Hi,

Since 3.2 betas have started, I have been growingly concerned with
indexing speed (htdig 3.1.5 was indexing the small intranet site at my
workplace much faster much : 1H. Whereas 3.2b2 takes many hours.).
 
 So I started to think about inverted indexes. And I wondered how
computing intensive it would be to take the most
brutal approach : 1 file per word, 2 integers per occurence of the word
(document_id,position_in_document). 
This is indeed brutal, indexing the LDP directory of my SUSE Linux
install (50MB of text, more than 40 issues of Linux Gazette) created
more than 70000 files, some of them being more that 2MB long (e.g. the
file for 'a'). This is more brutal than the approach of the new mifluz
version (one file, and triplets (word_id, doc_id, position_in_document))
which is a big improvement over htdig's way (and indeed that is what I
recommend for unfrequent words).

 Since changing Ht://dig is complicated (one needs to change the DB
format, htdig, htmerge, htsearch), I decided to write
a simplistic Python program to try my idea. I made the following choices
:
  - I decided NOT to use a better approach for unfrequent words (i.e.
put them in one file in the mifluz format) for the sake of simplicity.
  - I did not parse the HTML or use stop words so my program indexes ALL
words and TAGS (i.e. 'a', 'href' and 'linux' are all indexed)
  - I put all the HTML files in one directory and did not mimic the
spider work of htdig since that was not relevant to my test.

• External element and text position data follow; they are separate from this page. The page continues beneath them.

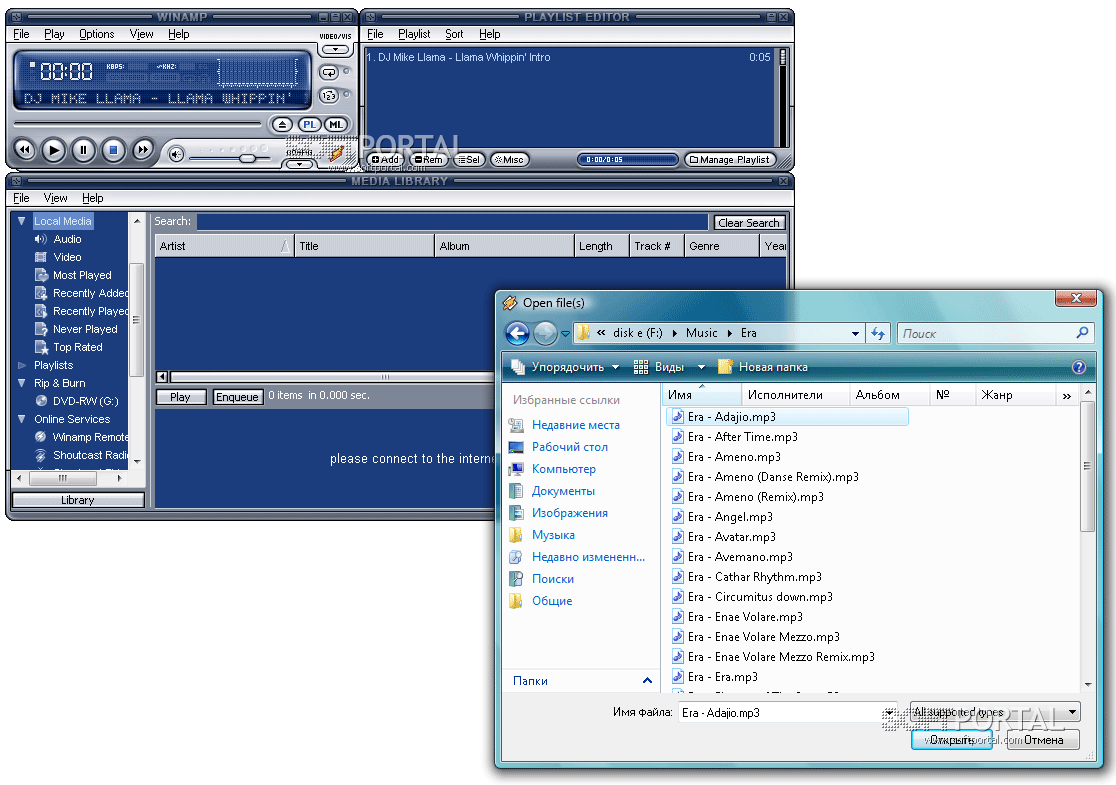Viewport: 1116px width, 785px height.
Task: Expand the Playlists tree node
Action: point(22,365)
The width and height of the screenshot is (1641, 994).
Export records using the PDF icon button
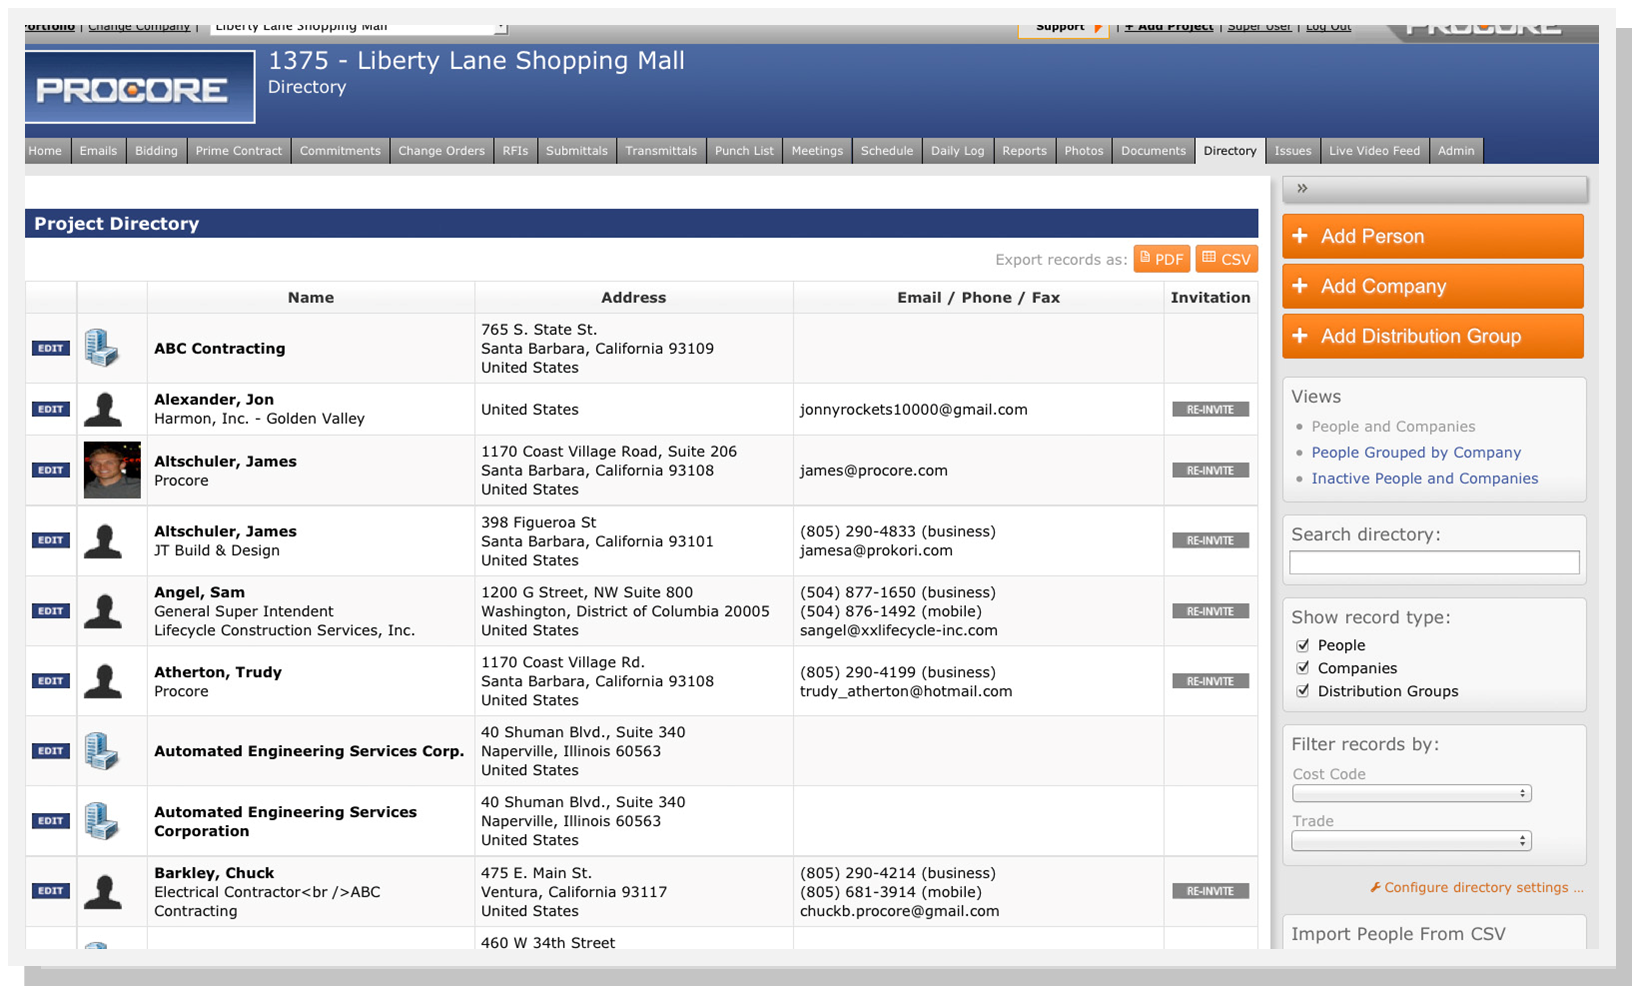(1161, 259)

Then I did some benchmarks which I deem interesting despite the
following caveats :
  - python is MUCH slower than C++ (my simplistic parsing can barely
parse 6Mbytes per minute !)
  - htdig has to connect to the local httpd to get its files
  - htdig is very configurable which must cause some overhead difficult
to assess.
  - testing takes time and I do this during my evenings
  - my simplistic program indexes many more occurrences than htdig (all
tags, all 1-letter and 2-letter words and common english words too)
  - it is necessary to use reiserfs to improve speed (on a small 12MB
data set reiserfs makes the indexing process almost 7 times faster)

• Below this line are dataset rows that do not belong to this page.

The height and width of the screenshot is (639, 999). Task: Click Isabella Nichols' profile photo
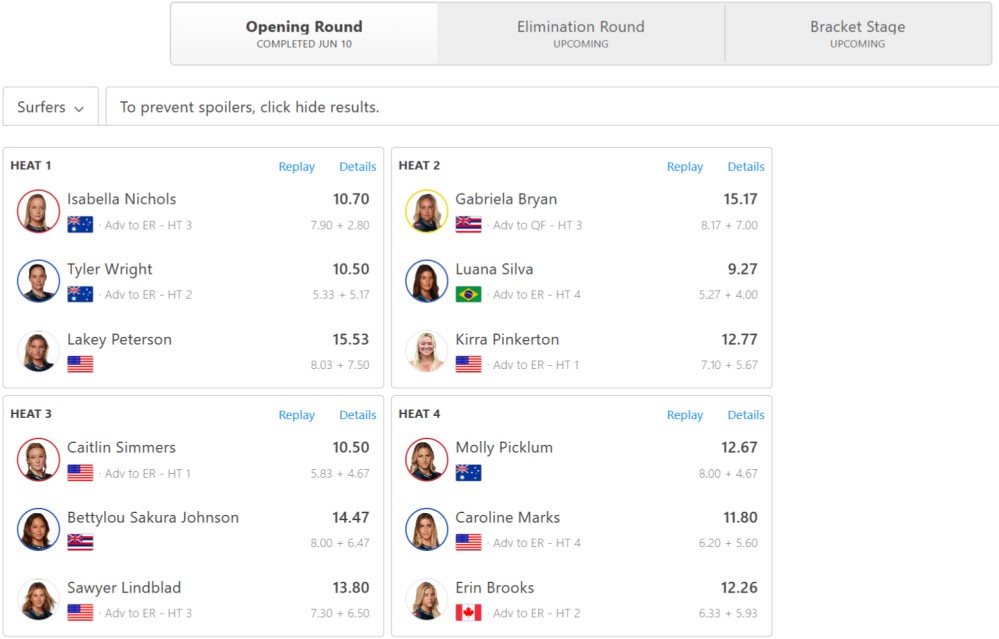(38, 211)
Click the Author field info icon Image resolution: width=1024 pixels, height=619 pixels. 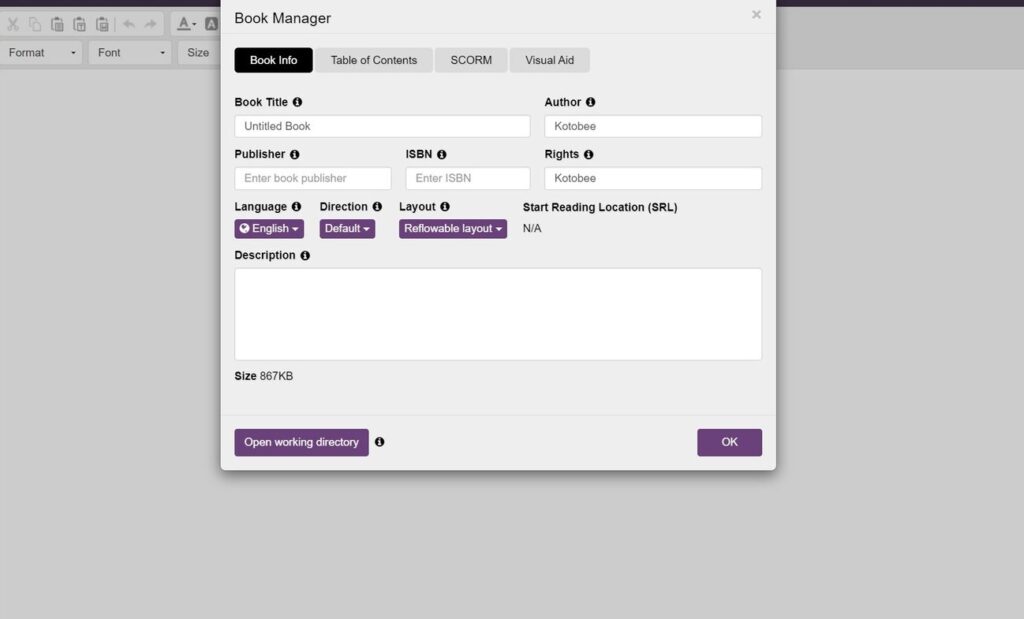pos(590,102)
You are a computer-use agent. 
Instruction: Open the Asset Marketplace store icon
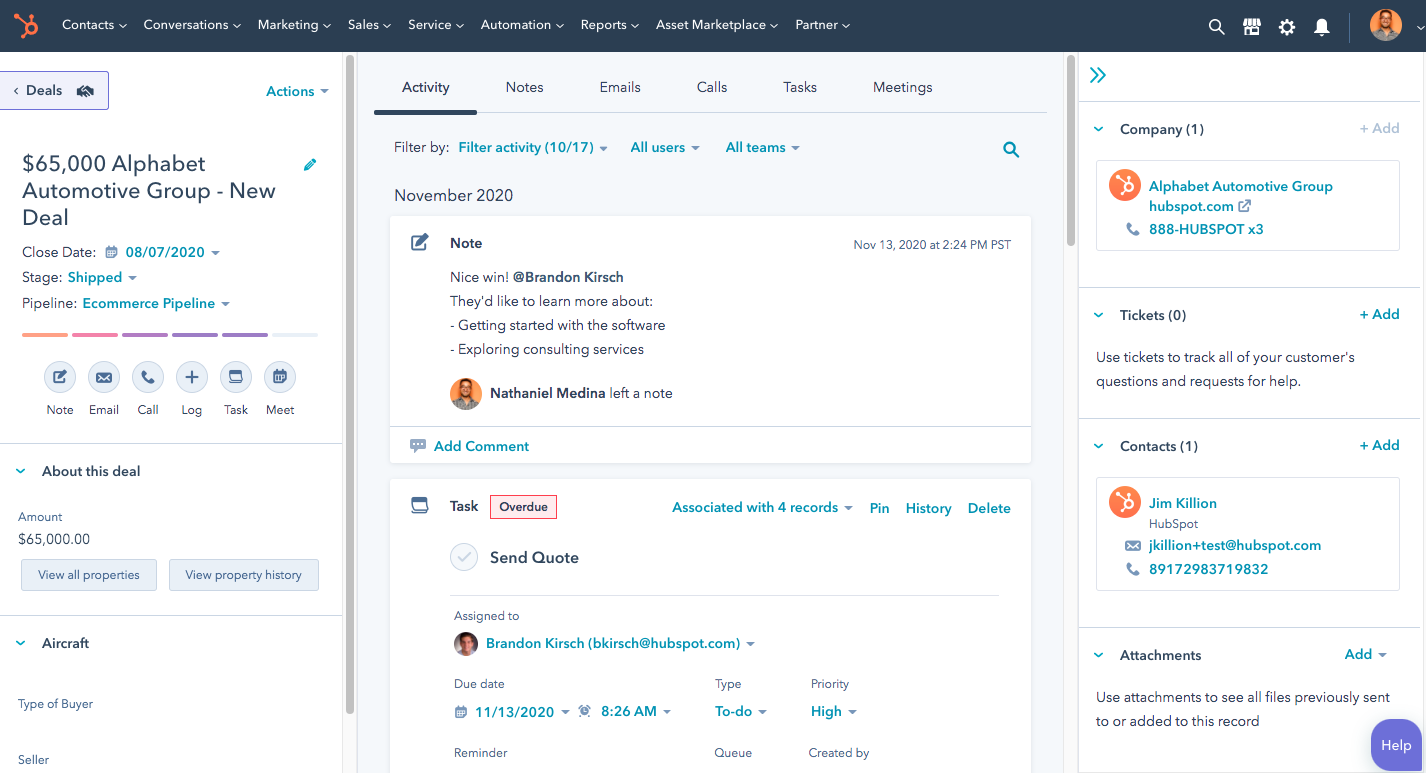1251,26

 Let's see the results with reiserfs on the 50MB data set (Bi-Celeron
466MHZ, 128MB of RAM and 20GB UDMA disk) :
   - htdig : 206 minutes
   - dig.py 0.2 (with subdirs, reiserfs) : 35 minutes
   - dig.py 0.3 (no subdirs, reiserfs) : 62 minutes

  This shows that the brutal way could be usable even if you use it for
all words instead of keeping it for
  very frequent words such as 'linux' or 'the'. But the difference
between the two version (0.2 being the best one, since it puts
word-files in subdirectories according to their first character :
'linux' is in subdir 'l') shows that
when you use it for too many unfrequent words it becomes less efficient,
so that one really would want to detect locally rare words (which are
very numerous) and use a different technic for them.

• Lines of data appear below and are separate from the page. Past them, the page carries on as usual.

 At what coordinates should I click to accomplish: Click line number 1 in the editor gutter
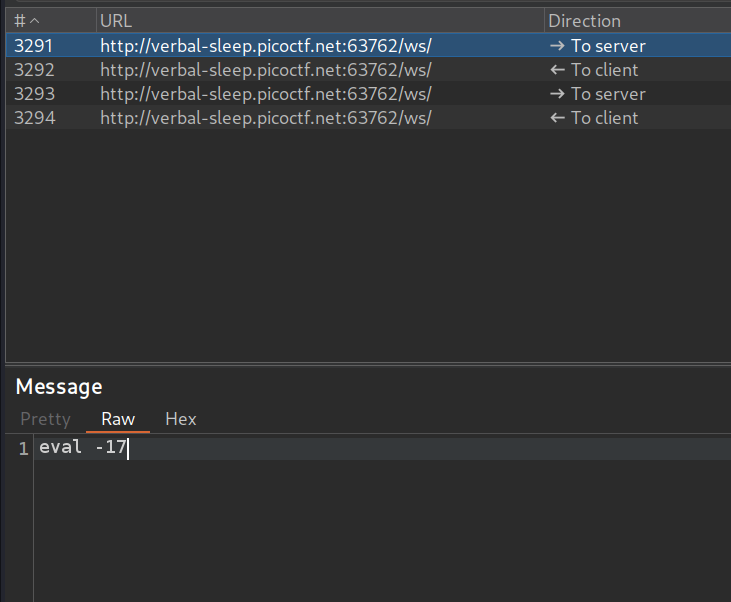pyautogui.click(x=23, y=449)
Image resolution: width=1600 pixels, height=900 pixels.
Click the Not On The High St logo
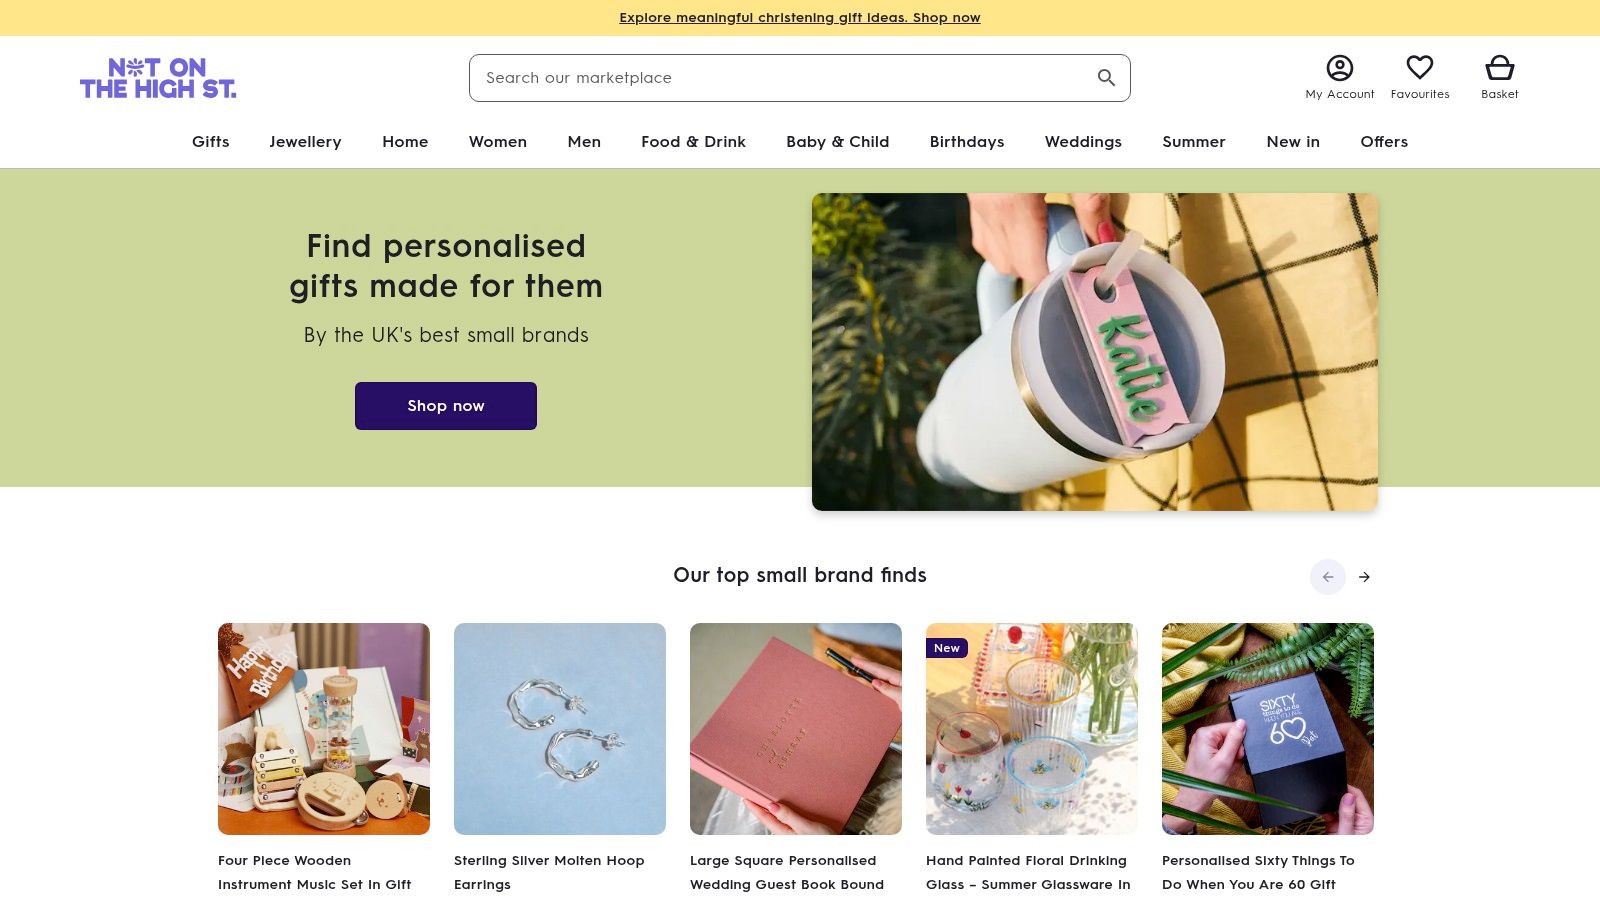click(x=158, y=78)
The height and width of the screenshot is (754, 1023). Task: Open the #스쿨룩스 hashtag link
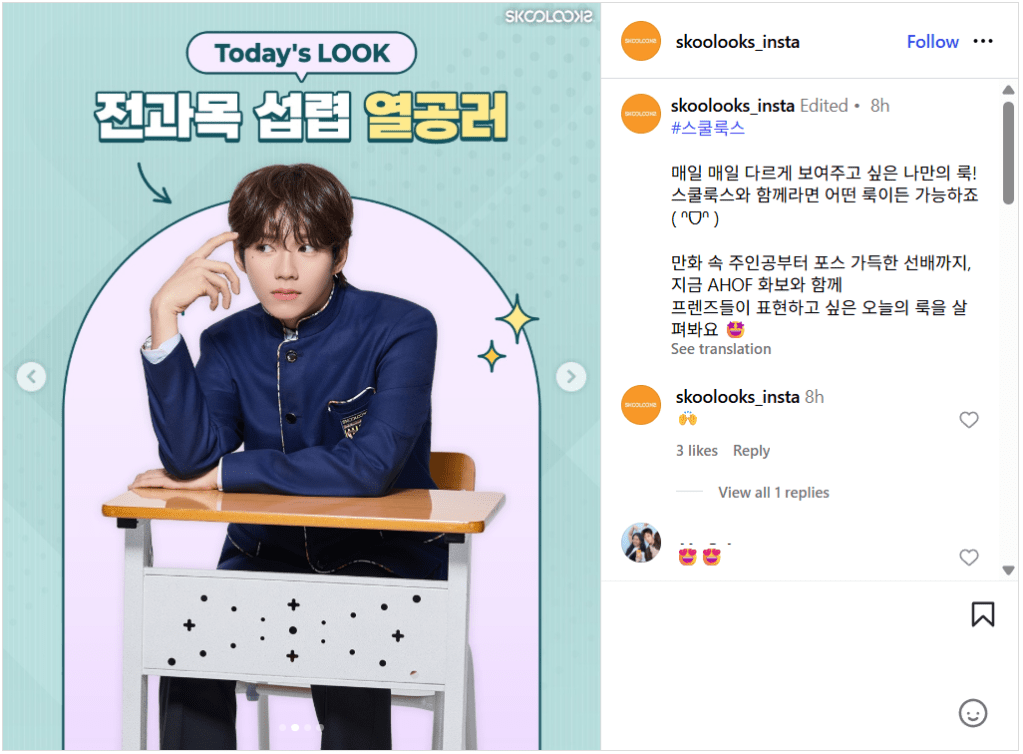[709, 128]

 On a smaller testset I compared reiserfs and ext2 (both with 4K blocks,
which is not the best solution for dig.py), the results of the subdir
and no subdirs version were similar :
  - reiserfs : 5min (the version with subdirs had less than a 2 seconds
difference)
  - ext2  : 20min (or 23 without subdirs)
 Please note that if you don't write the results the test takes 3min
(parsing and sorting). So that you can see 
that the reiserfs/ext2 ratio is more like 2min/17min... This filesystem
really seems great.

I have not benchmarked searching but I don't need to argue that going
through a sequential file to retrieve all occurences of a given word is
faster that getting them from a berkeley DB file (and it is easy to code
too, I wrote
a simple phrase-searching program but python is really slow for that
kind of thing).

So here are my opinions :
 - handling occurrences as mifluz is said to do it (I have not checked
yet, so please don't flame if I did not understand the change list
comments) would be a big improvement other htdig. It is the best
solution for rare words
 - the brutal file-based approach can be used for frequent words since
there are few of them. In fact if you combine this approach with the
mifluz way (for locally unfrequent words), you don't even need reiserfs
to get good performance.
 - the current implementation in 3.2 is not usable at my workplace
because of indexing speed. So that I hope htdig will at least do things
the mifluz way.

 I hope that you found some interest in this message,

        Sincerely,

        Pierre-Olivier Gaillard
#!/usr/bin/python
import os
import os.path
import sys
import shlex
import re
import struct 
import string
import time

doc_id = 0
DB_DIR="./db"
OCCURRENCE_FORMAT="II"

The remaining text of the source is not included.